» **Data under study**

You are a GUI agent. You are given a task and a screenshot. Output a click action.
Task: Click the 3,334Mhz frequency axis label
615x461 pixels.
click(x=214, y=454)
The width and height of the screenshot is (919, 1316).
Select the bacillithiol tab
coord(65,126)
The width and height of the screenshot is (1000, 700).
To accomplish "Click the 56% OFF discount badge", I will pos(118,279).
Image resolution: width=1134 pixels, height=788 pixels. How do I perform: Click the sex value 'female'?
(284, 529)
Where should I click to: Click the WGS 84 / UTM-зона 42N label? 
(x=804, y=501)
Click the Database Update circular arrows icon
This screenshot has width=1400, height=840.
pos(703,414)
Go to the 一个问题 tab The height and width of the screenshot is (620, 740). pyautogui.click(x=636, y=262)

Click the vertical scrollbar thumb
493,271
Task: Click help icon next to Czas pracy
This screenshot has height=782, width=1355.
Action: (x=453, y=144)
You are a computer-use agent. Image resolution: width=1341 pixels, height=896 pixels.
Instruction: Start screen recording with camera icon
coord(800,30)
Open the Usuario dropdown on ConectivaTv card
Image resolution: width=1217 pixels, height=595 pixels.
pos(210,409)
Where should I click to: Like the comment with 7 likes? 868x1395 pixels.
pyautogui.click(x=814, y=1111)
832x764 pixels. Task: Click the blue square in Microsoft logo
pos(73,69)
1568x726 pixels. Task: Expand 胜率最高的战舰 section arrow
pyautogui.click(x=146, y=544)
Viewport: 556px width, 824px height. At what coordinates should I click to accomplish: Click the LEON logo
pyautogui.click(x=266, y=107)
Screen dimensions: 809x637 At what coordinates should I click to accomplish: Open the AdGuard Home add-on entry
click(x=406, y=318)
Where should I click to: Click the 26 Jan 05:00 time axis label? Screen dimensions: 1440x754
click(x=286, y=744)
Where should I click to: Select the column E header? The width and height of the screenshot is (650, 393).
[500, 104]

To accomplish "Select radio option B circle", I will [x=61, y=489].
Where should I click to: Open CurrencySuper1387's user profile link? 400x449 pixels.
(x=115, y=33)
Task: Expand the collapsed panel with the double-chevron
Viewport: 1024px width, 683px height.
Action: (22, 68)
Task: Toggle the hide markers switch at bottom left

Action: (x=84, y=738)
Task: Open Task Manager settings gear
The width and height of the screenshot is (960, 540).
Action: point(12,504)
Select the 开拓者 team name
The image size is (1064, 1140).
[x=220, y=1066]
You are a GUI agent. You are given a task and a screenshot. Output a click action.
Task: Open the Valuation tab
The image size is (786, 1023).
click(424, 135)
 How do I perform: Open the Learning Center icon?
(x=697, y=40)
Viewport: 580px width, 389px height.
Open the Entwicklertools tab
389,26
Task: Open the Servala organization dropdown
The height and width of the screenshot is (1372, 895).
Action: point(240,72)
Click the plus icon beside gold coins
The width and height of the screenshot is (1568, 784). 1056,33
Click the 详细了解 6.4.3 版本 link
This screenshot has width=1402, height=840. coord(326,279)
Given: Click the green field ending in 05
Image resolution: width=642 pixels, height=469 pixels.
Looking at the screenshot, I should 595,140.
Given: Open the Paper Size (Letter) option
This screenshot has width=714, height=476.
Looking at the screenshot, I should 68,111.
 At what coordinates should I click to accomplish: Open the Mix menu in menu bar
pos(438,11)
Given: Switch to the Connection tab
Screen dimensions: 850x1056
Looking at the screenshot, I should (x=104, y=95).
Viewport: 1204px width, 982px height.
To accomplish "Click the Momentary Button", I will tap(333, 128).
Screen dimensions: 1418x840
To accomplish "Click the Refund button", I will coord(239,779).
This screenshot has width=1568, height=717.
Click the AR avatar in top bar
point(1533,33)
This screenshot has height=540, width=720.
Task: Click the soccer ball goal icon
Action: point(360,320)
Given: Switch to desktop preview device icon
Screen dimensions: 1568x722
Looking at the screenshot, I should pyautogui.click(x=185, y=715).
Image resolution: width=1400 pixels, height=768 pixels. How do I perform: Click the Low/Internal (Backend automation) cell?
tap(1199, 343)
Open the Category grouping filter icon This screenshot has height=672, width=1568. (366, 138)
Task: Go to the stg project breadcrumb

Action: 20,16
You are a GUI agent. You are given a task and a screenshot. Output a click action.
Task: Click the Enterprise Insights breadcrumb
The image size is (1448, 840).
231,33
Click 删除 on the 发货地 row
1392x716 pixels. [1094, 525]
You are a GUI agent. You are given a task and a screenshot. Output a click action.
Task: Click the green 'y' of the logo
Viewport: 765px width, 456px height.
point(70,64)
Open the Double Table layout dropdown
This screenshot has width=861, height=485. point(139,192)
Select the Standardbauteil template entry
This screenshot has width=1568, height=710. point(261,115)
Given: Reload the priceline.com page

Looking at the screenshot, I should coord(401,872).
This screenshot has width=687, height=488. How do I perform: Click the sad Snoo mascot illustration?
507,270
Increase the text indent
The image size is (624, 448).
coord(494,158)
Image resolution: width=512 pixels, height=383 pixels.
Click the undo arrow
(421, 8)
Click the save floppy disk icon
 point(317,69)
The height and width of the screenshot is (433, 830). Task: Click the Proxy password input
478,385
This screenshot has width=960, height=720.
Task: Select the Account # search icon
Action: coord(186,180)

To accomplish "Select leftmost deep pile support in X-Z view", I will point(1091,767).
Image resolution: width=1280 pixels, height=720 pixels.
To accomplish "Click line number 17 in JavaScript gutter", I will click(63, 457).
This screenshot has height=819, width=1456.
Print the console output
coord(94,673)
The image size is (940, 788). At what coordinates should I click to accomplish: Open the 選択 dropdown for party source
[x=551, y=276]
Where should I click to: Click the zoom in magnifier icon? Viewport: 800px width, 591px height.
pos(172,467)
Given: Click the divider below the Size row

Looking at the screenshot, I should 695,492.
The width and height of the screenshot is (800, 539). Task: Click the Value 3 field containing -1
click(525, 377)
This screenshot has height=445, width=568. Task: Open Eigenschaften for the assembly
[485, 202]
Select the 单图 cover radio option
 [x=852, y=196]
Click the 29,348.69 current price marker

» **What you will do**
Repeat the listing. Keep each line precisely as shown.

» **Answer for this exercise**
You are a GUI agent. You are given a task and a screenshot. Output a click action.
Task: Click the 3,334Mhz frequency axis label
615x461 pixels.
click(x=214, y=454)
The width and height of the screenshot is (919, 1316).
Select the bacillithiol tab
coord(65,126)
The width and height of the screenshot is (1000, 700).
To accomplish "Click the 56% OFF discount badge", I will pos(118,279).
Image resolution: width=1134 pixels, height=788 pixels. How do I perform: Click the sex value 'female'?
(284, 529)
Where should I click to: Click the WGS 84 / UTM-зона 42N label? 
(x=804, y=501)
Click the Database Update circular arrows icon
This screenshot has width=1400, height=840.
pos(703,414)
Go to the 一个问题 tab The height and width of the screenshot is (620, 740). pyautogui.click(x=636, y=262)

Click the vertical scrollbar thumb
493,271
Task: Click help icon next to Czas pracy
This screenshot has height=782, width=1355.
Action: (x=453, y=144)
You are a computer-use agent. Image resolution: width=1341 pixels, height=896 pixels.
Instruction: Start screen recording with camera icon
coord(800,30)
Open the Usuario dropdown on ConectivaTv card
Image resolution: width=1217 pixels, height=595 pixels.
pos(210,409)
Where should I click to: Like the comment with 7 likes? 868x1395 pixels.
pyautogui.click(x=814, y=1111)
832x764 pixels. Task: Click the blue square in Microsoft logo
pos(73,69)
1568x726 pixels. Task: Expand 胜率最高的战舰 section arrow
pyautogui.click(x=146, y=544)
Viewport: 556px width, 824px height. At what coordinates should I click to accomplish: Click the LEON logo
pyautogui.click(x=266, y=107)
Screen dimensions: 809x637 At what coordinates should I click to accomplish: Open the AdGuard Home add-on entry
click(x=406, y=318)
Where should I click to: Click the 26 Jan 05:00 time axis label? Screen dimensions: 1440x754
click(x=286, y=744)
Where should I click to: Select the column E header? The width and height of the screenshot is (650, 393).
[500, 104]

To accomplish "Select radio option B circle", I will [x=61, y=489].
Where should I click to: Open CurrencySuper1387's user profile link? 400x449 pixels.
(x=115, y=33)
Task: Expand the collapsed panel with the double-chevron
Viewport: 1024px width, 683px height.
Action: (22, 68)
Task: Toggle the hide markers switch at bottom left

Action: (x=84, y=738)
Task: Open Task Manager settings gear
The width and height of the screenshot is (960, 540).
Action: point(12,504)
Select the 开拓者 team name
The image size is (1064, 1140).
[x=220, y=1066]
You are a GUI agent. You are given a task and a screenshot. Output a click action.
Task: Open the Valuation tab
The image size is (786, 1023).
click(424, 135)
 How do I perform: Open the Learning Center icon?
(x=697, y=40)
Viewport: 580px width, 389px height.
Open the Entwicklertools tab
389,26
Task: Open the Servala organization dropdown
The height and width of the screenshot is (1372, 895).
Action: point(240,72)
Click the plus icon beside gold coins
The width and height of the screenshot is (1568, 784). 1056,33
Click the 详细了解 6.4.3 版本 link
This screenshot has width=1402, height=840. coord(326,279)
Given: Click the green field ending in 05
Image resolution: width=642 pixels, height=469 pixels.
Looking at the screenshot, I should 595,140.
Given: Open the Paper Size (Letter) option
This screenshot has width=714, height=476.
Looking at the screenshot, I should 68,111.
 At what coordinates should I click to accomplish: Open the Mix menu in menu bar
pos(438,11)
Given: Switch to the Connection tab
Screen dimensions: 850x1056
Looking at the screenshot, I should (x=104, y=95).
Viewport: 1204px width, 982px height.
To accomplish "Click the Momentary Button", I will tap(333, 128).
Screen dimensions: 1418x840
To accomplish "Click the Refund button", I will coord(239,779).
This screenshot has width=1568, height=717.
Click the AR avatar in top bar
point(1533,33)
This screenshot has height=540, width=720.
Task: Click the soccer ball goal icon
Action: point(360,320)
Given: Switch to desktop preview device icon
Screen dimensions: 1568x722
Looking at the screenshot, I should pyautogui.click(x=185, y=715).
Image resolution: width=1400 pixels, height=768 pixels. How do I perform: Click the Low/Internal (Backend automation) cell?
tap(1199, 343)
Open the Category grouping filter icon This screenshot has height=672, width=1568. (366, 138)
Task: Go to the stg project breadcrumb

Action: 20,16
You are a GUI agent. You are given a task and a screenshot. Output a click action.
Task: Click the Enterprise Insights breadcrumb
The image size is (1448, 840).
231,33
Click 删除 on the 发货地 row
1392x716 pixels. [1094, 525]
You are a GUI agent. You are given a task and a screenshot. Output a click action.
Task: Click the green 'y' of the logo
Viewport: 765px width, 456px height.
point(70,64)
Open the Double Table layout dropdown
This screenshot has width=861, height=485. point(139,192)
Select the Standardbauteil template entry
This screenshot has width=1568, height=710. point(261,115)
Given: Reload the priceline.com page

Looking at the screenshot, I should coord(401,872).
This screenshot has width=687, height=488. How do I perform: Click the sad Snoo mascot illustration?
507,270
Increase the text indent
The image size is (624, 448).
coord(494,158)
Image resolution: width=512 pixels, height=383 pixels.
Click the undo arrow
(421, 8)
Click the save floppy disk icon
 point(317,69)
The height and width of the screenshot is (433, 830). Task: Click the Proxy password input
478,385
This screenshot has width=960, height=720.
Task: Select the Account # search icon
Action: coord(186,180)

To accomplish "Select leftmost deep pile support in X-Z view", I will point(1091,767).
Image resolution: width=1280 pixels, height=720 pixels.
To accomplish "Click line number 17 in JavaScript gutter", I will click(63, 457).
This screenshot has height=819, width=1456.
Print the console output
coord(94,673)
The image size is (940, 788). At what coordinates should I click to accomplish: Open the 選択 dropdown for party source
[x=551, y=276]
Where should I click to: Click the zoom in magnifier icon? Viewport: 800px width, 591px height.
pos(172,467)
Given: Click the divider below the Size row

Looking at the screenshot, I should 695,492.
The width and height of the screenshot is (800, 539). Task: Click the Value 3 field containing -1
click(525, 377)
This screenshot has height=445, width=568. Task: Open Eigenschaften for the assembly
[485, 202]
Select the 单图 cover radio option
 [x=852, y=196]
Click the 29,348.69 current price marker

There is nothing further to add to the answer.